この被害者請求という手続は、非常に手間がかかるのですが、加害者請求よりも適切な等級が認定される可能性が高いです(適切な等級の認定まで約束できるものではありませんが)。 加害者請求を担った「相手方」保険会社の「従業員」に過ぎない担当者が、どこまで後遺障害について詳しいのかという問題もあります。そのため、「せっかく後遺障害の等級認定してあげたのに」は大きな誤りなのです。
② 事故後5ヶ月前後で後遺障害診断書の作成を案内
後遺障害の認定申請に関して言えばもう一つ、事故から5ヶ月経った段階で相手方保険会社から「そろそろ・・・」と治療終了の打診をしてくることがあります。被害者が「まだ痛いので治療を続けたい」と言うと「ここまで治療して治らないのであれば後遺障害として認定される可能性があるから後遺障害診断書を書いてもらってください」と案内してきます。
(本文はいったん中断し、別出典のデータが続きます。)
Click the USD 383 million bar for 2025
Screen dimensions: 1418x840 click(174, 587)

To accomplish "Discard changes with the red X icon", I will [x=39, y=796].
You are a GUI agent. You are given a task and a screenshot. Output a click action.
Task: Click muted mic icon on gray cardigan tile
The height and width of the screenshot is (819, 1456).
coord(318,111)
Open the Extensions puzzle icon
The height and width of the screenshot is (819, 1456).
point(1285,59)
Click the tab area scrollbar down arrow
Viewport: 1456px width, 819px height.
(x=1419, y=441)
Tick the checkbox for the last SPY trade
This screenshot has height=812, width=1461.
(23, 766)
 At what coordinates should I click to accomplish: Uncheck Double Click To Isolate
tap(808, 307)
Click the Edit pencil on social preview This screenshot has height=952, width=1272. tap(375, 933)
しかし、この話に安易に乗ってはいけません。なぜならば、治療期間が5ヶ月程度では、軽傷とみなされるのか、後遺障害として等級認定されることは殆ど無いからです。そして、一度後遺障害診断書が作成されてしまうと、その瑕疵を回復することは困難です。
後遺障害として等級認定されることが殆ど無いにもかかわらず「後遺障害として認定される可能性があるから」と言って治療終了→後遺障害診断の案内をすることは、誤った説明であると私は考えています。
このように、保険会社の説明の中には、多くは合っているのかもしれませんが、誤っている部分が含まれています。
保険会社の説明には安易に同意することなく事前に法律事務所に相談に行かれたほうがいいです。
どんなに親切な対応をしていても、相手の保険会社はあくまでも「相手方」で、できる限り保険会社から支出されるお金を減らそうとします。特に3ヶ月以上治療が続いている件で保険会社とやり取りされる際には、慎重に対応されることをお勧めします。